The good news is that organisations are becoming more vigilant and improving cyber protection all the time. The bad news is that it is a never ending battle – but one I believe shouldn’t deter us from creating the benefits that AI and IoT can bring. 

It’s not all about the app! 

So many organisations get excited about an app and believe creating an app ‘makes them digital’. Too often, all they are doing is taking an existing service online and not adjusting the business model to suit a new world. Paving the cow patch as we used to call it. 

Below is a great article from Fortune that describes the failure of Washio, a laundry service start -up that raised $17m but did little to really change the business model.

Getting to the essence of customer needs and understanding how your business model addresses the needs is the most crucial elements in today’s world. Not easy but fundamental for success. 


Turns out that demolishing laundry isn’t all that easy.

Earlier this week, on-demand laundry startup Washio told its customers that it was shutting down its service. Founded in 2013, the Los Angeles-based startup provided laundry and dry cleaning services to customers in six U.S. cities. At first, customers had to schedule the pickup and drop-off ahead of time, but in 2015, Washio added the option of a pickup within 30 minutes.

But all that “innovation” didn’t prove sufficient, despite the nearly $17 million Washio raised from investors like Sherpa Capital, Canaan Partners, and actor Ashton Kutcher.

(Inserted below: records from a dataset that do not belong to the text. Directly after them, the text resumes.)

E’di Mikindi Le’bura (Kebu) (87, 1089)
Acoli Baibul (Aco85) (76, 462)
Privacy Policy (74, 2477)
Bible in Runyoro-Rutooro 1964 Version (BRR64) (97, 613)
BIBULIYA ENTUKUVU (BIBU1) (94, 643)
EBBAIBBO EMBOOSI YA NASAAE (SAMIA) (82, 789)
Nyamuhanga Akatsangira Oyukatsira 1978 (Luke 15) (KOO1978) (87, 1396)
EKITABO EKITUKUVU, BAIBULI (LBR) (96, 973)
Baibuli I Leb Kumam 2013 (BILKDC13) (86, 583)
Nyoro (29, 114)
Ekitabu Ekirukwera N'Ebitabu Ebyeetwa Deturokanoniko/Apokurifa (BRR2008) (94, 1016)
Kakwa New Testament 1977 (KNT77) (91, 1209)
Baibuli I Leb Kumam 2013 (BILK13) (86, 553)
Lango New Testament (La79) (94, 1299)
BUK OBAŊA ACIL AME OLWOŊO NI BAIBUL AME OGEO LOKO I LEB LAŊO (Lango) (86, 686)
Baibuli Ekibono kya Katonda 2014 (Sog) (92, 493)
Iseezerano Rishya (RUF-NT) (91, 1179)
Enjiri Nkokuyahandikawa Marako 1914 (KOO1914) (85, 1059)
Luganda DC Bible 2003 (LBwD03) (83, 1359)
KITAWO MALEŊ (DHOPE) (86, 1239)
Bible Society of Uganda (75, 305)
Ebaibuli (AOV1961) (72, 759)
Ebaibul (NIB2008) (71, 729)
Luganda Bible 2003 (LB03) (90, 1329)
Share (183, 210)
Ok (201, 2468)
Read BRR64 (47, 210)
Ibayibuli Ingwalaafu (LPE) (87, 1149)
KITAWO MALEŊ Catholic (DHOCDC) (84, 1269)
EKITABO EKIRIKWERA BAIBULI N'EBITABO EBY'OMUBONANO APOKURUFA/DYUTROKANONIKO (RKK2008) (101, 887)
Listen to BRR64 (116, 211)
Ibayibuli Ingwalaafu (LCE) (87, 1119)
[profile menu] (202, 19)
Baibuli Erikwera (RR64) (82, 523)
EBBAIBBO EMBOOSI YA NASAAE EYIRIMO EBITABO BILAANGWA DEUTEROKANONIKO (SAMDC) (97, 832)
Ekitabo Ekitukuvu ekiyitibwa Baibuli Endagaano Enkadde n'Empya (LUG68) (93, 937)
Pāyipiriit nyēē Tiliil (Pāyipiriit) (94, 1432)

Washio is far from the first startup in the so-called “on-demand” economy to call it quits. Last year, Homejoy, a service that dispatched house cleaners with the tap of an app shut down after it couldn’t raise additional funds, was slapped with a labor lawsuit, and generally failed to create a sustainable business, as Backchannel detailed in a lengthy report. Valet parking apps Caarbon and Vatler folded last year, and “Uber for kids” startup Shuddle shut down in April.

And we’re only going to see more of them die. Why?

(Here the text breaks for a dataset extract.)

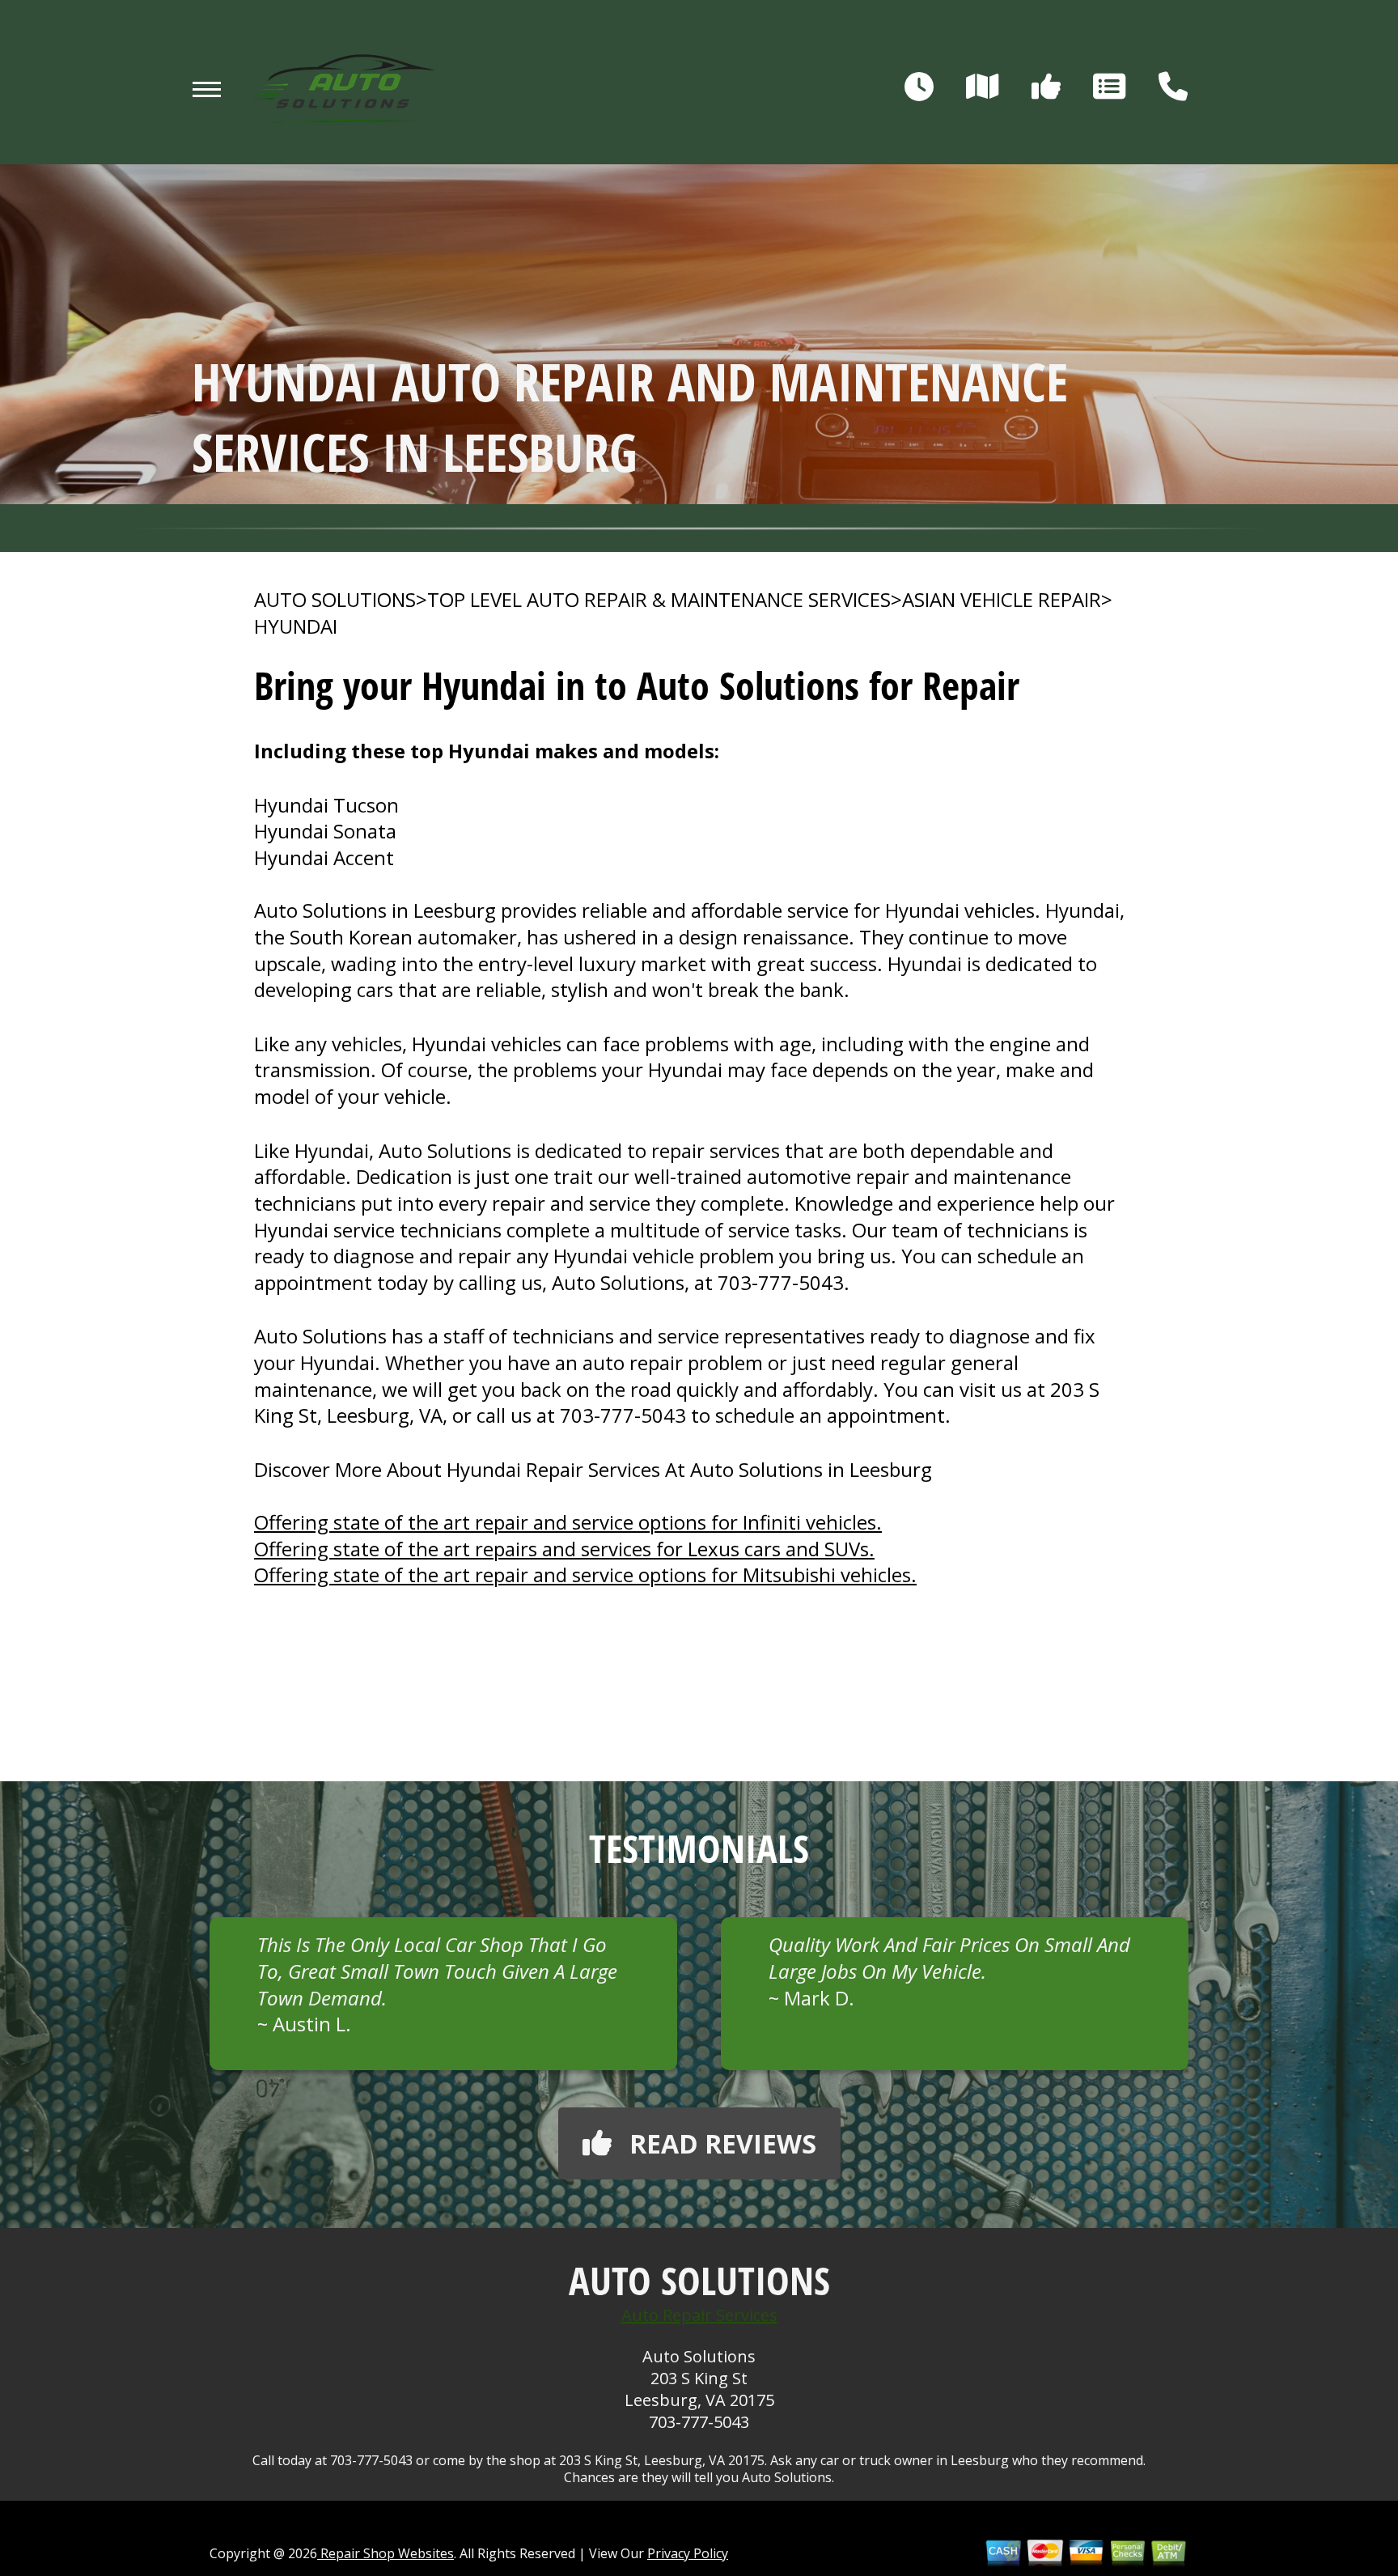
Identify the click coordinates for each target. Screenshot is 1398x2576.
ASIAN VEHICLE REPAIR (1001, 600)
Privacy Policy (687, 2553)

Because despite their fancy mobile apps and funding from technology-focused investors, these startups are in the business of providing a consumer service. They must build complex operations that involve customer interactions and delivery staff while competing in low-margin, labor-intensive businesses.

Ask anyone in the service sector and they’ll surely tell you it’s no walk in the park. Even supposedly “mature” companies like Uber, which now offers rides and food delivery, still struggle with things like customer service, managing drivers, and providing consistent service to customers.

It doesn’t matter how shiny your app is, if you lose my laundry or burrito, make me pay a small fortune, and still can’t deliver it on time, it’s game over.